Sunday, August 23, 2009

nature

Yesterday morning running on Huron Avenue I saw a bird lying on its back in the road. Another bird stood near, hopping up and down like a cheerleader, seeming to encourage its friend, why don't you get going? But the fallen bird was having back problems.

Its beak opened and closed rhythmically to cry out, but no sound came. I wondered: do I feel less compassion when a creature makes no sound?

The bird couldn't stand so I took off my tank top and wrapped it up and carried it to the grass. Once down, it started to flap its wings furiously. I thought it might piss itself off into a standing position, but after one final push for life, it lay still and accepted its end.

I come across many animals. (Perhaps it's because I walk and take the bus, and insist on leading a reasonably paced life.) But this was the first time I didn't feel an overwhelming need to rescue it - to finding someone or something with a solution. To fix this bird, dammit, come hell or high water!

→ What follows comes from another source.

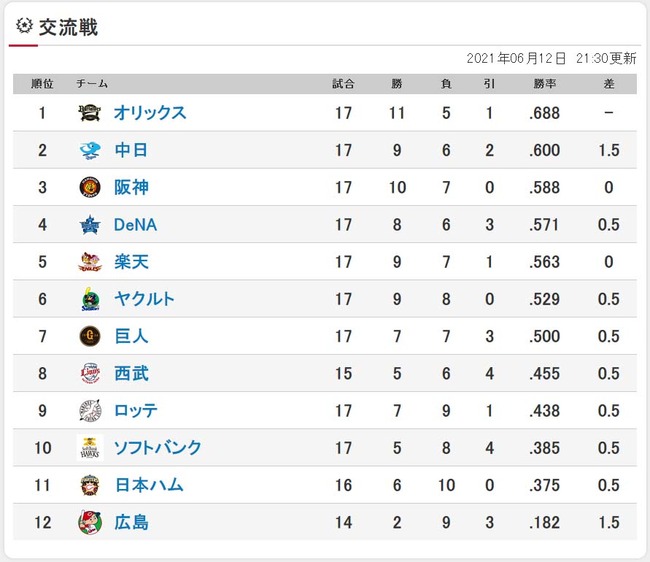This screenshot has width=650, height=562.
Task: Click the DeNA BayStars star logo
Action: (90, 225)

Instead I sat with it and thought of my friend Jeffrey who told me a story - filled with wisdom and compassion - about sitting with a dying animal, without trying to stop it or change it or fix it... I thought about how death naturally pressed in, regardless of how I feel about it.

Mary Oliver's poems nod to some meaning, some hint of God, some peace, in the natural world.

My mother read "Black Oaks" in church the other day. Here is the second half:

Today is a day like any other; twenty-four hours, a little sunshine, a little rain.

Listen says ambition, nervously shifting her weight from one boot to another -- why don't you get going?

For there I am, in the mossy shadows, under the trees.

And to tell the truth I don't want to let go of the wrists of idleness, I don't want to sell my life for money,

I don't even want to come in out of the rain.